Brad McNamara

Personal information
- Full name: Bradley Edward McNamara
- Born: 30 December 1965 (age 60) Sydney, New South Wales
- Nickname: Buzzard
- Batting: Right-handed
- Bowling: Right-arm medium
- Role: All-rounder

Career statistics
| Competition | First-class | List A |
| Matches | 59 | 47 |
| Runs scored | 2,195 | 473 |
| Batting average | 27.78 | 18.19 |
| 100s/50s | 2/11 | 0/2 |
| Top score | 137* | 65* |
| Balls bowled | 6,591 | 2,176 |
| Wickets | 116 | 60 |
| Bowling average | 26.82 | 23.41 |
| 5 wickets in innings | 5 | 1 |
| 10 wickets in match | 0 | 0 |
| Best bowling | 6/43 | 6/25 |
| Catches/stumpings | 35/– | 14/– |
- Source: CricketArchive, 11 January 2013

= Brad McNamara =

Australian cricketer (born 1965)

Bradley Edward McNamara (born 30 December 1965) is a former Australian cricketer who played for New South Wales during the late 1980s and early 1990s. Born in Sydney, McNamara was a right-handed bowling all-rounder, and played for the Australian national under-19 cricket team before playing for New South Wales. In 1999, at the end of his career, he also appeared in a single limited-overs match for the Middlesex Cricket Board.

==First-class career==
McNamara was an all-rounder for the NSW Blues in Australian domestic cricket for over a decade. When without injuries he was a regular selection for the Blues, particularly in one-day teams.

As a medium pace bowler, his strength was his ability to worry batsmen with a combination of accuracy and unpredictability. Off a relatively short run, he combined good line and length with difficult to read "change-up" balls, swing and seam.

McNamara was the "man of the match" in his first List A match for New South Wales.

While not noted for big hitting, his hard working and stubborn approach to batting made him a key member of many Blues tail-end partnerships. He still jointly holds the Blues first-class tenth wicket partnership record against Tasmania, an unbroken 138-run stand with Phil Alley. McNamara retired from interstate competition at the end of the 1999–2000 season.

==Channel Nine==
After his retirement from cricket, McNamara went to work for Channel Nine, becoming their Executive Producer of cricket.

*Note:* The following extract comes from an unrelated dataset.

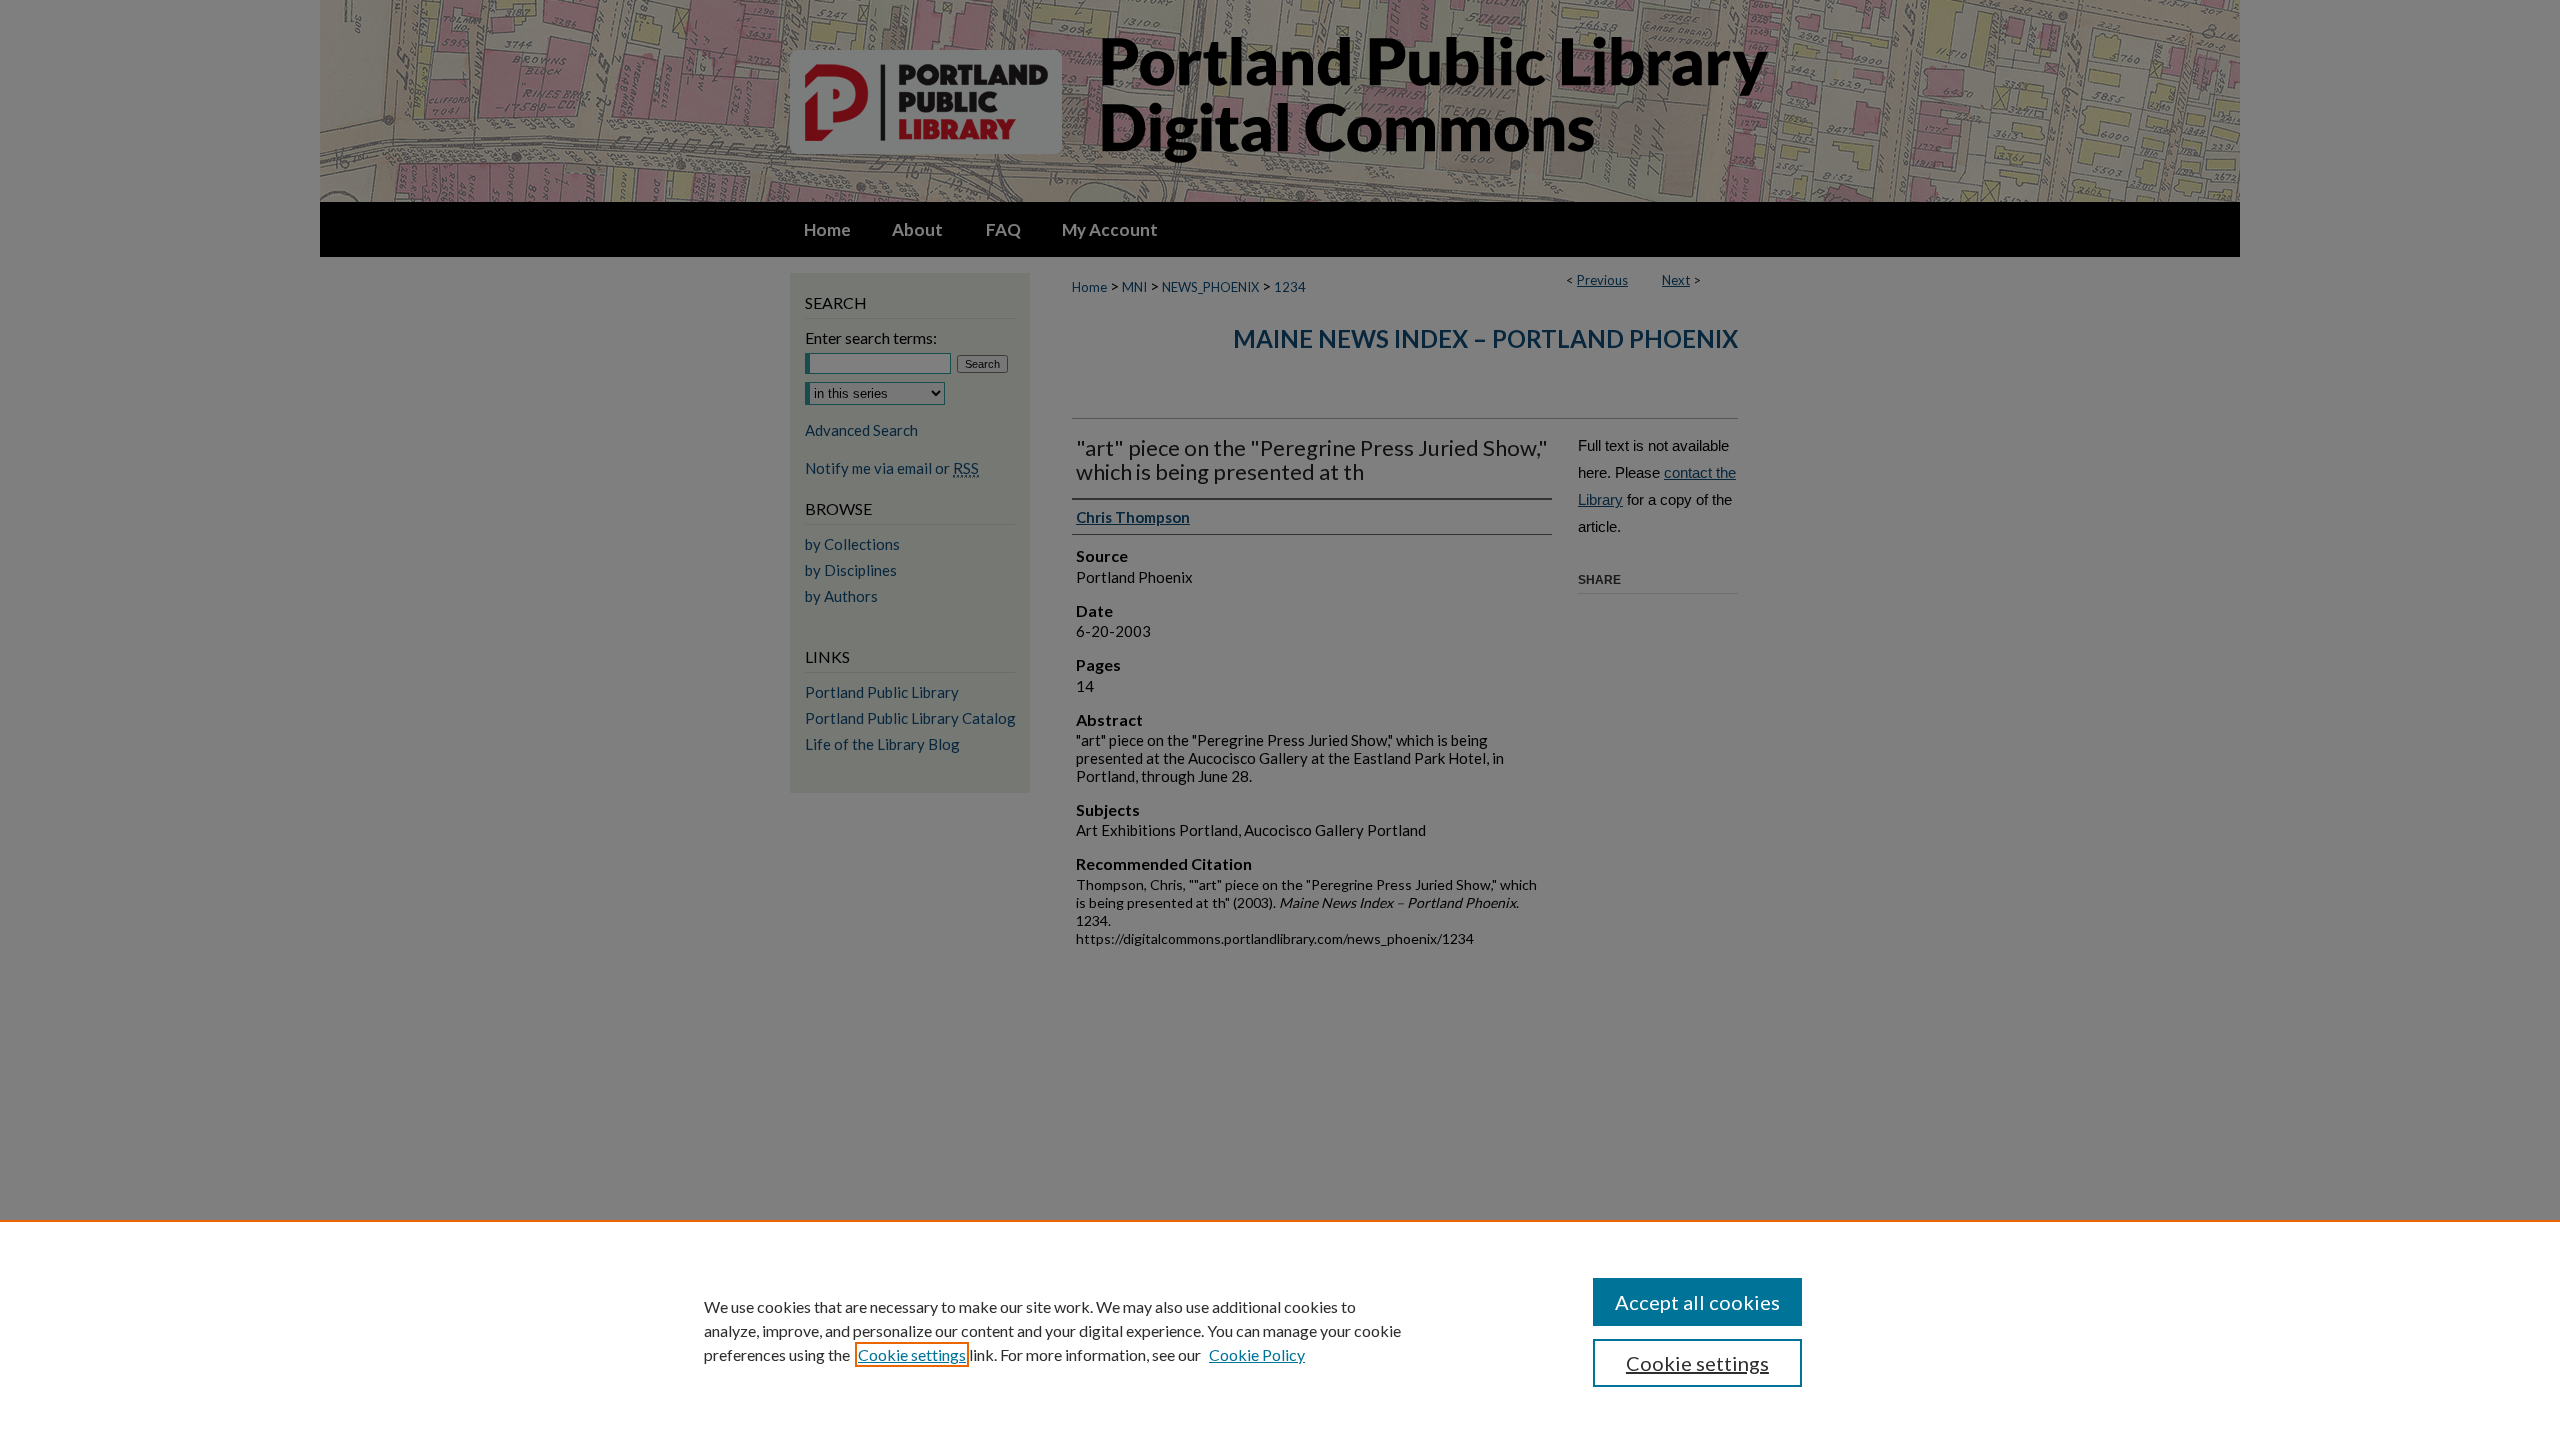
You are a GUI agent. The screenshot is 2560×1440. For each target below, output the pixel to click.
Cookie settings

On 6 July 2016, it was announced that McNamara was leaving the network after 17 years. McNamara was quoted as saying "it’s time for him to do something else"

==Personal life==
McNamara was best man at Australian captain Steve Waugh's wedding. He played rhythm guitar, lead guitar and supplied backing vocals for Six & Out, a cricket-themed rock band composed of Blues teammates Gavin Robertson, Richard Chee Quee and Shane and Brett Lee.